The house is essentially a school, full with classes, lunches, tea time and play time, and we follow Toby; the elder 15-year old leader of Dorm 4, as he quickly adapts to his new ‘life’ and his new friends, enemies, cliques and the revolving door of new kids replacing the old.
“It makes your eyes bleed”. This is the haunting whisper of the inevitable demise passed between the Defectives.
A rumor? A ghost story? A fact?
What Pinborough does so masterfully, is keep the clinical and technical details vague, rendering the mysteries fully in-tact, as she focuses on the heart of the story, the relationships. What’s important here isn’t the ‘strain’ of the disease, the calendar year or any of the feared gory details. It’s the feelings. The fear, the anger, the angst and the love between Toby and all those surrounding him.
“The Death House” is incredibly truthful and honest about the human condition, the core of this heartfelt novel. And it deals directly with perhaps the greatest fear of all: death. The fear of no longer existing. Not being able to love or be loved ever again. And, I love it, for all of these reasons.

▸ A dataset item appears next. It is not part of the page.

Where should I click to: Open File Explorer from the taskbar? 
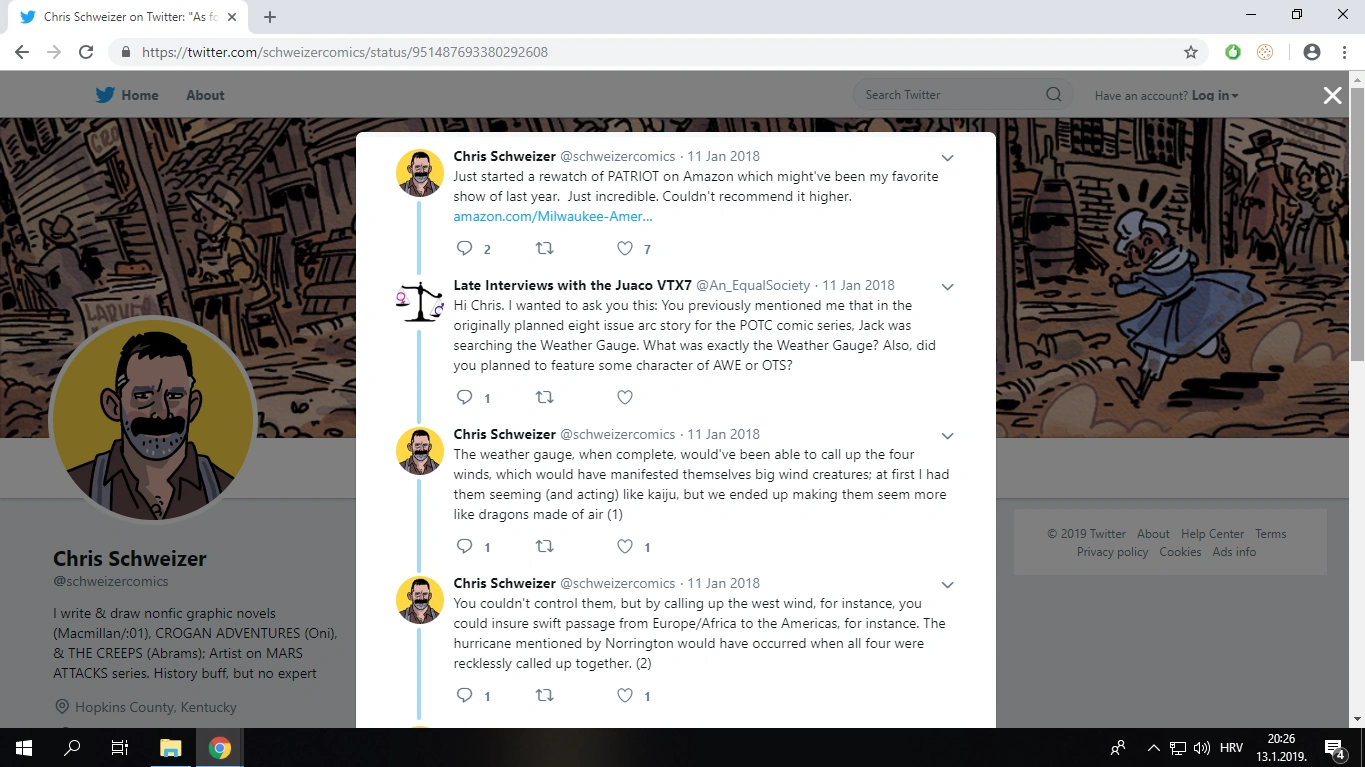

I know, sounds like a real joy ride doesn’t it. I guess; what it does for me, is unites me with my love of film; the art that drives me to write, to direct and to produce other works of art with all that I have in me.
I must admit, I love sad movies. Movies that make my heart drop down into my gut and weep like a young lover in a Jane Austin book. The first film I decided to show my now wife, Charlotte, was “Warrior”, one of the most gut-wrenching and deeply moving films in the last decade. The very moment the credits began to roll, she escaped to the bathroom, shut the door and cried for a good 20-30 minutes, before coming back out with the blunt question/dagger, “why would you do that to me?”
(This has been a rare, but recurring question thrown at me like a harpoon over the years)
My answer, and the reason why I showed her this film, was because it moved me more than any film in my recent memory and I wanted her to feel what I felt. Sounds sadistic maybe, I know, but hear me out. It’s not because it was painful, but because it made me feel alive, made me appreciate life, those I love and it inspired me.
“The Death House” is my literary “Warrior”. It is heart breaking, terrifying and so deeply, deeply moving. It is the saddest book I have ever read and maybe the most life affirming. It is simply, brilliant.